My favourite store at Peggy’s Cove was one that seemed rather like nothing from the outside. Maybe that’s why I loved it so much.
From the outside I saw only hints of glass and flashes of colour. The building itself looked rather shabby, with peeling paint and dirty windows. But inside lay a sea of treasures.
The ceiling is low and covered in fishing net that is attached to the wall by dried starfish and shells. Many of the items for sale were truly vintage – well worn from years of hard work.
A small stack of used books greeted me first. Then I looked up and saw the bold colours of painted buoys. They hung wherever there was space, all dressed up in maritime colours.
More subdued were the retired lobster cages, sun bleached and aged with sea water. Driftwood, coral stones, and rusty anchors gave the place a certain unexpected appeal.
A large whale jawbone drew the clicks of many cameras – mine included.
At the entrance an old man sat, whittling away at small piece of wood. He was polite and cheerful, with the patience of a seasoned fisherman.

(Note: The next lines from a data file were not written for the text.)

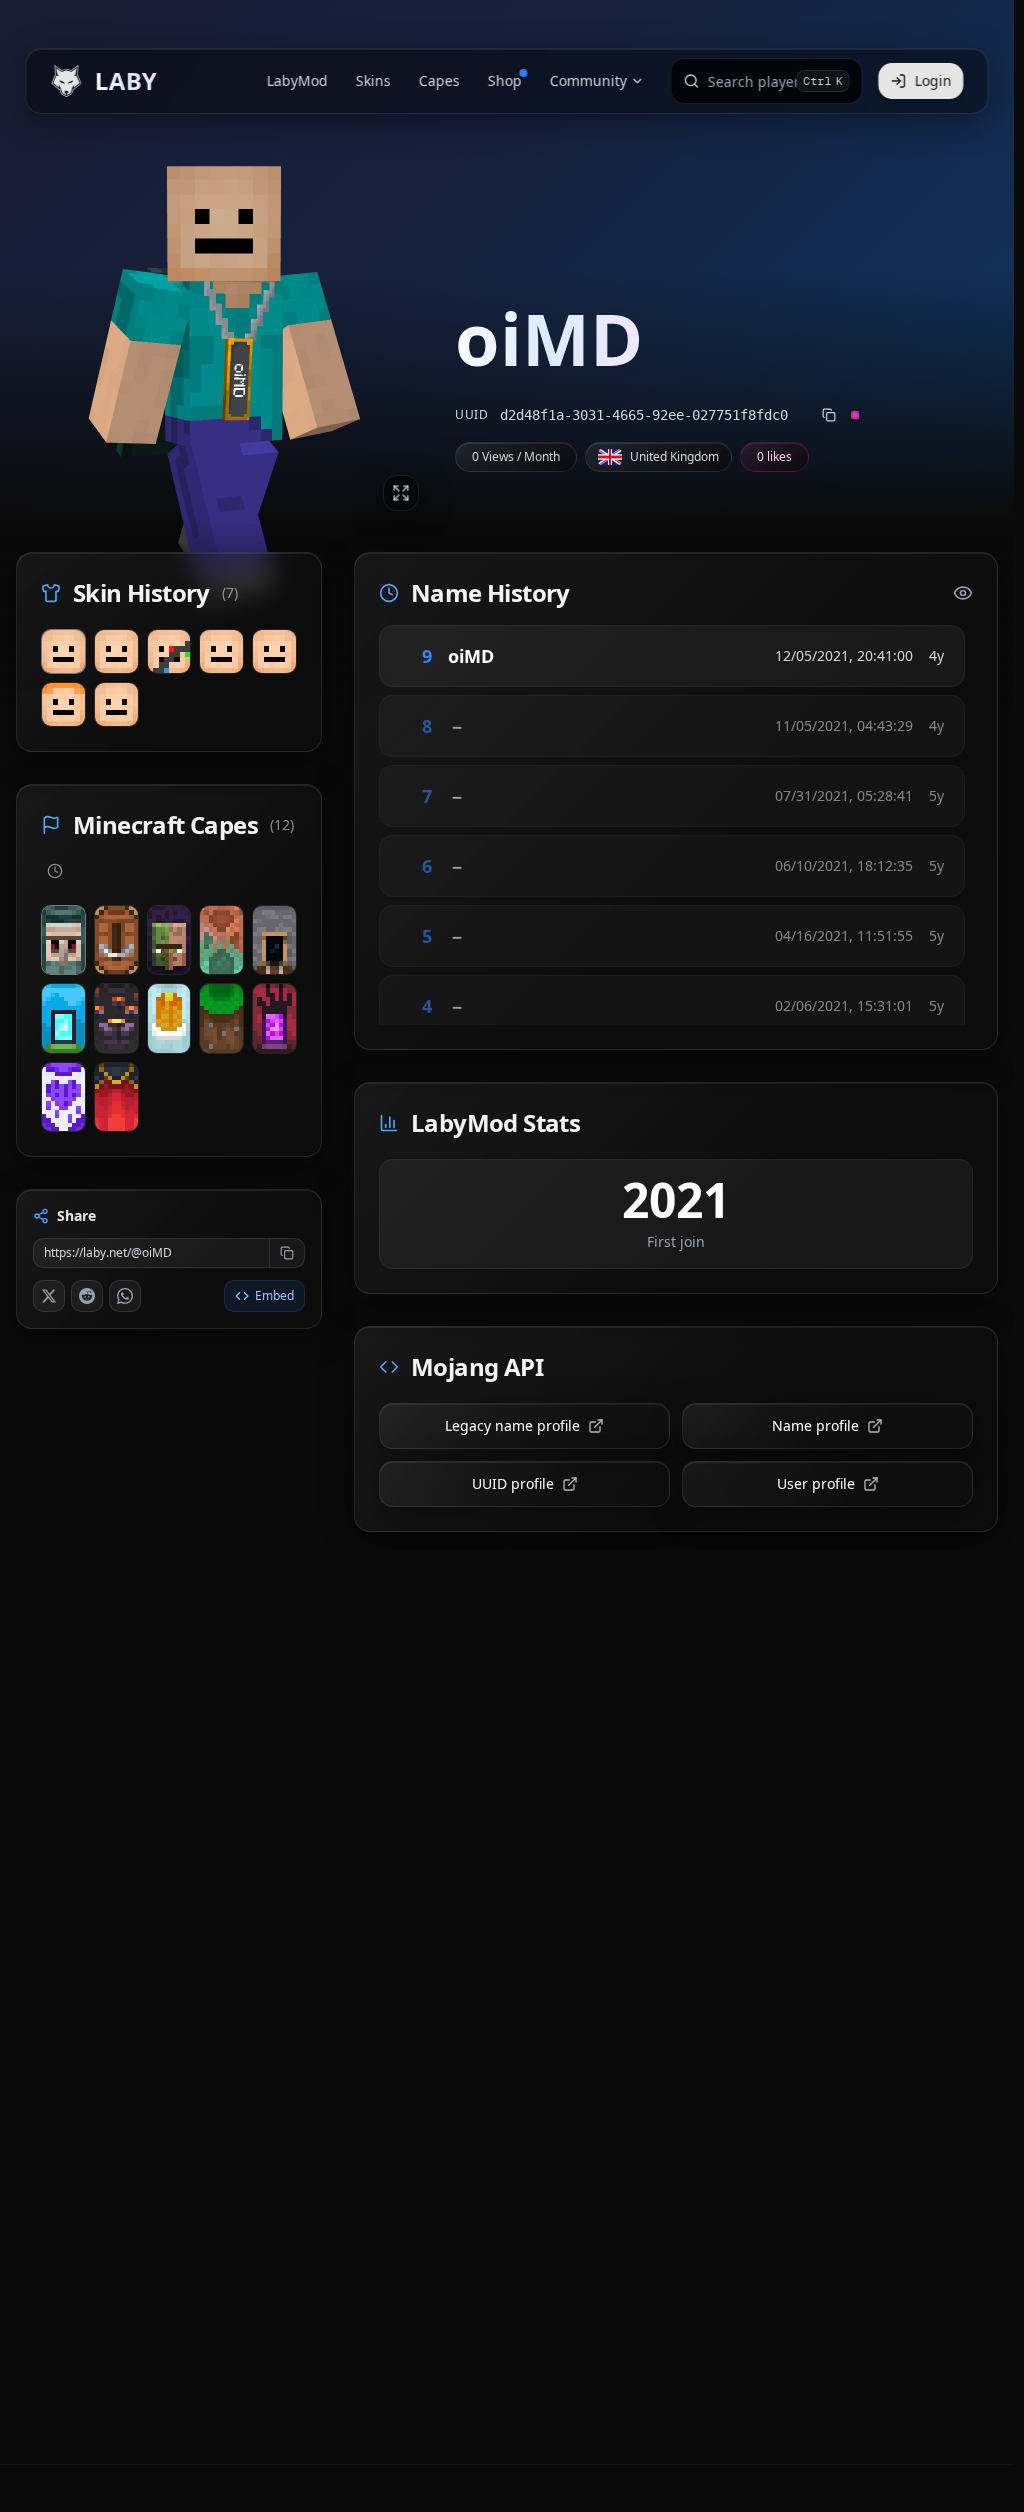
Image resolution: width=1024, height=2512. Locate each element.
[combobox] (752, 81)
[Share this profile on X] (49, 1296)
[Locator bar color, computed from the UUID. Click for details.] (855, 415)
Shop (505, 80)
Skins (373, 80)
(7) (230, 592)
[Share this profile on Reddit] (87, 1296)
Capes (439, 80)
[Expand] (401, 493)
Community (588, 80)
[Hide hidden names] (963, 593)
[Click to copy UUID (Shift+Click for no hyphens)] (829, 415)
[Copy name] (522, 656)
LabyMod (297, 80)
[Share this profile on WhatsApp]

Perhaps my favourite aspect was the old glass bottles that lined the window. Some were chipped, and most of them were a little bit dirty. I like to think that they were found objects – bits and pieces that he had collected through his years out on the ocean and along the beaches. Or perhaps they were old bottles that he had collected over time. Medicine, alcohol, pills… I think they are my favourite because there is a kind of curiosity behind them.
As I left I passed by his front desk where the old man sat. The table was covered in large sea shells and small hand-painted buoys. Five dollars. They were simple. It wouldn’t be hard to make one myself. But I handed over the money with a delighted smile.